Are the food carts gimmicky? Probably. Are they fun? Absolutely.
Perhaps the best thing about Maxim’s Palace City Hall is the atmosphere. Dim Sum is a communal meal and tables are usually filled with large groups of co-workers and families digging into dinner. All Dim Sum restaurants are noisy - Maxim’s is raucous.
The crowds mean dining is cramped, and you can also expect queues out the door – especially at lunchtimes and Sundays. The noise and crowds can be intimidating but they are an essential part of the Dim Sum experience.
So, Is it Any Good?
Probably the greatest source of argument about Maxim’s is the quality of the food. That it’s good is not in question, but many people claim that you can get far better Dim Sum elsewhere cheaper. That's probably true. At Maxim’s you’re paying a small premium for the atmosphere and the reputation – you could have Michelin Starred Dim Sum for half this price over at Tim Ho Wan. While the price tag may be a little inflated, Maxim’s isn’t expensive and a visit here shouldn’t damage your budget too seriously.

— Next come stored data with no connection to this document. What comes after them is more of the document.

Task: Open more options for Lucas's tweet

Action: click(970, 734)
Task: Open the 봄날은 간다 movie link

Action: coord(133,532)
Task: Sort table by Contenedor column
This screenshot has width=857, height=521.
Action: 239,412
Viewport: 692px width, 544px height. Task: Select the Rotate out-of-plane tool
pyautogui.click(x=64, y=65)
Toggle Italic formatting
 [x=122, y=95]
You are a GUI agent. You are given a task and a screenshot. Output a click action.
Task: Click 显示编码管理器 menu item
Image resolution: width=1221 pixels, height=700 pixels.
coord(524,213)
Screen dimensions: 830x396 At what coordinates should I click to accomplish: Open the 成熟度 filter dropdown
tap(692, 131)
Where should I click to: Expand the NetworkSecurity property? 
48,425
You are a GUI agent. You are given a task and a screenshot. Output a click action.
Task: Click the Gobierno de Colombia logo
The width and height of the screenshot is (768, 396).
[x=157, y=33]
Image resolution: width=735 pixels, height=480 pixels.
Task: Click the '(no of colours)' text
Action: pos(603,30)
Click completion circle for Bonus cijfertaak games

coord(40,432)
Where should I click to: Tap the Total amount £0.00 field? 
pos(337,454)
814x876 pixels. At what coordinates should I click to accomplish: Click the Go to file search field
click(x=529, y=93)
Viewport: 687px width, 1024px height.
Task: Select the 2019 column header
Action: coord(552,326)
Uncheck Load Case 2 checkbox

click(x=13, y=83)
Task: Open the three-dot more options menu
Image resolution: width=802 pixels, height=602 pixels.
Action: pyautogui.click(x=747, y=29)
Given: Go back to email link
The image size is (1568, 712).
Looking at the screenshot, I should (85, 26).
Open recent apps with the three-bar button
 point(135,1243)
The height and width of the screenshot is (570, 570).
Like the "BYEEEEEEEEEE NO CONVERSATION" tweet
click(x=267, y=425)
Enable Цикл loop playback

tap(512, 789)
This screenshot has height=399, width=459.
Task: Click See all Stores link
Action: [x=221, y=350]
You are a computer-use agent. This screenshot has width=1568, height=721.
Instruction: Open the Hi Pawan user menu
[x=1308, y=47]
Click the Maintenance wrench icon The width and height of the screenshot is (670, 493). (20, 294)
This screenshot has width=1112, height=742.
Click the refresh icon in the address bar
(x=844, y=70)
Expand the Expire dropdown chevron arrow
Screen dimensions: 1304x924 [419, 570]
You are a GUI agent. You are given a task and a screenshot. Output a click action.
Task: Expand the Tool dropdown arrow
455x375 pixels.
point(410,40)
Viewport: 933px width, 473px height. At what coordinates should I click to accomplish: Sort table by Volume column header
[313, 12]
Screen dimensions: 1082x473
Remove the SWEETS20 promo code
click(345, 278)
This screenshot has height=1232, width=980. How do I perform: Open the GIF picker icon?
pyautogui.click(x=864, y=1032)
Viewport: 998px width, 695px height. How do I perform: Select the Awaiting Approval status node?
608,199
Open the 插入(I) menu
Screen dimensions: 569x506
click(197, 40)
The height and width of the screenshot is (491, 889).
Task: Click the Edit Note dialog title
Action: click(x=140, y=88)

The dishes are almost all classics, including favorites such as Siu Mai (pork and shrimp dumpling) and char siu bau (steamed pork buns). You can use our Dim Sum ordering guide to find out which are the best dishes. It’s best to prepare before you go as (like at many Dim Sum restaurants) service can be brisk – at best.
The Bottom Line
Maxim’s is more than a restaurant - it’s an experience and that's what Dim Sum is all about. For those that have never tried Dim Sum or been to Hong Kong, this remains a must visit.
Try and grab a few friends so you can try a number of dishes. Remember to arrive early, the queues can be upwards of 30mins at lunchtimes and longer on Sundays so try and arrive soon after opening.